# Ingestion del archivo person.json

In [0]:
dbutils.widgets.text("p_environment", "")
v_env = dbutils.widgets.get("p_environment")
v_env

In [0]:
%run "../includes/configuration"

In [0]:
%run "../includes/common_functions"

### Paso 1 - Leer el archivo CSV usando "DataFrameReader" de Spark

In [0]:
from pyspark.sql.types import StructType, StringType, StructField, IntegerType, StringType

In [0]:
name_schema = StructType(fields=[
    StructField('forename', StringType(), True),
    StructField('surname', StringType(), True),
])

In [0]:
person_schema = StructType(fields=[
    StructField('personId', IntegerType(), False),
    StructField('personName', name_schema, True),
])

In [0]:
persons_df = spark.read.schema(person_schema).json(f'{bronze_folder_path}/person.json')

In [0]:
type(persons_df)

In [0]:
persons_df.printSchema()

### Paso 2 - Renombrar las columnas y adicionar nuevas columnas
1. Renombar personId a person_id
2. Agregar las columnas "ingestion_date" y "env"
3. Agregar la columna "name" a partir de la concatenacion de "forename" y "surname"

In [0]:
from pyspark.sql.functions import col, concat, current_timestamp, lit

In [0]:
persons_with_columns_df = (persons_df
    .withColumnRenamed('personId', 'person_id')
    .transform(add_ingestion_date)
    .withColumn('env', lit(v_env))
    .withColumn('name', 
                concat(col('personName.forename'),
                       lit(' '),
                       col('personName.surname'))
               )
)

### Paso 3 - Eliminar columna no requerida

In [0]:
persons_final_df = persons_with_columns_df.drop('personName')

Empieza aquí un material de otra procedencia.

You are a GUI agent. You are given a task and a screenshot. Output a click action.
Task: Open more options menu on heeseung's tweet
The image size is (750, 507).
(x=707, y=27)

#### Paso 4  - Escribir datos en el DataLake en formato parquet

In [0]:
# persons_final_df.write.mode('overwrite').parquet(f'{silver_folder_path}/persons')
persons_final_df.write.mode('overwrite').format('parquet').saveAsTable('movie_silver.persons')

In [0]:
%python
display(dbutils.fs.ls("/mnt/moviehistory/silver/persons"))

In [0]:
df = spark.read.parquet('/mnt/moviehistory/silver/persons')
display(df)

In [0]:
dbutils.notebook.exit("Sucess")